**DATA SUPPLIED**

-*-*-

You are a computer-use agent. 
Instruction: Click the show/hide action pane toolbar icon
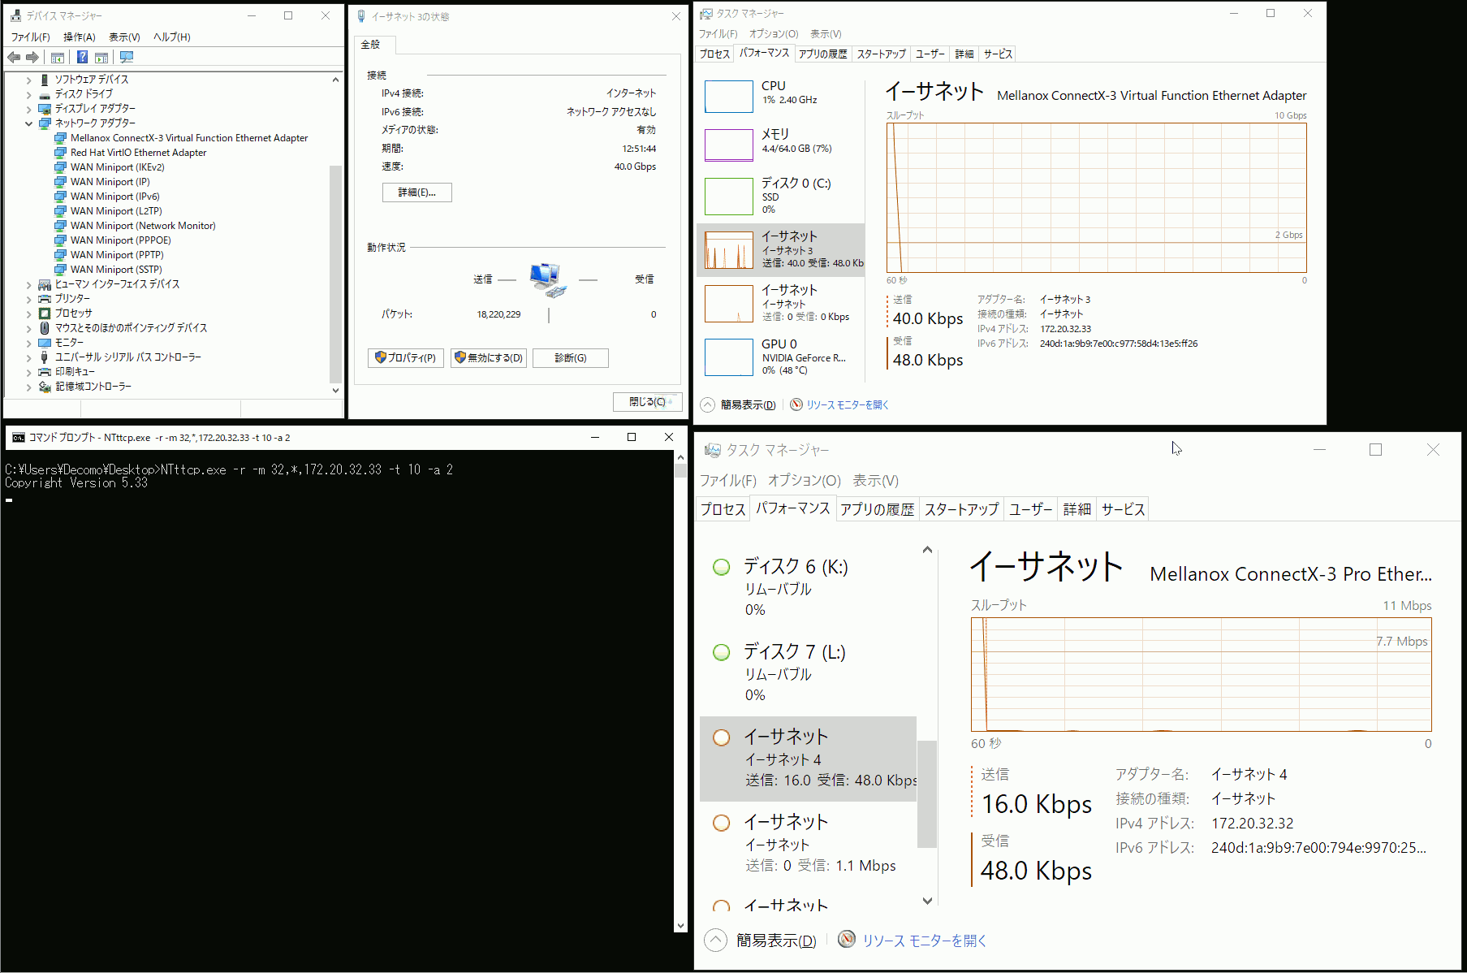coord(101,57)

-*-*-

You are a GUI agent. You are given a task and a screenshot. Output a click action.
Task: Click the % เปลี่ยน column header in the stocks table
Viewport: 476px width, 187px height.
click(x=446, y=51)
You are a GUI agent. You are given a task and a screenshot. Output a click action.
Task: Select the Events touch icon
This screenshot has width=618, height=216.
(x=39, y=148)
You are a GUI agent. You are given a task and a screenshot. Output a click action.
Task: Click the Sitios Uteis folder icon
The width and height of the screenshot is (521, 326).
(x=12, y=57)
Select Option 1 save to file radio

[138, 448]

-*-*-

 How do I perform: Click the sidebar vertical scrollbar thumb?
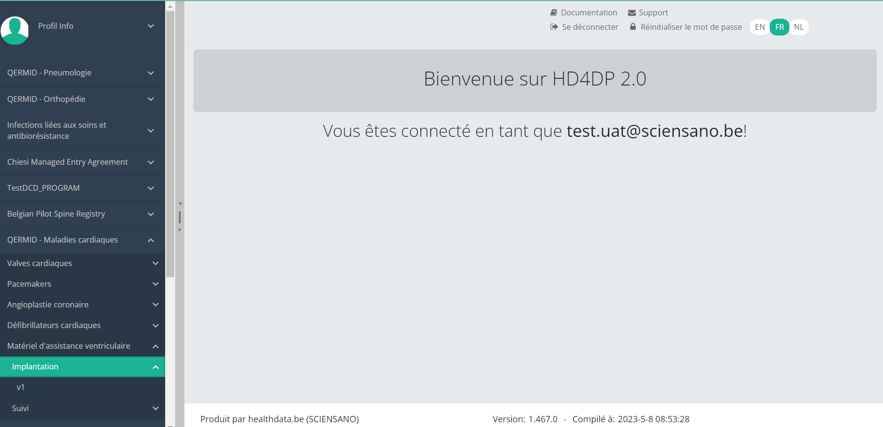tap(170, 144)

-*-*-

**EXERCISE DIRECTIONS**
Rewrite the records starting at the line that has "You are a computer-use agent." and ending after the line that has "coord(101,57)", changing "toolbar" to "ribbon" and leaving everything else as is. Leave the pictures out.

**REPLY**
You are a computer-use agent. 
Instruction: Click the show/hide action pane ribbon icon
coord(101,57)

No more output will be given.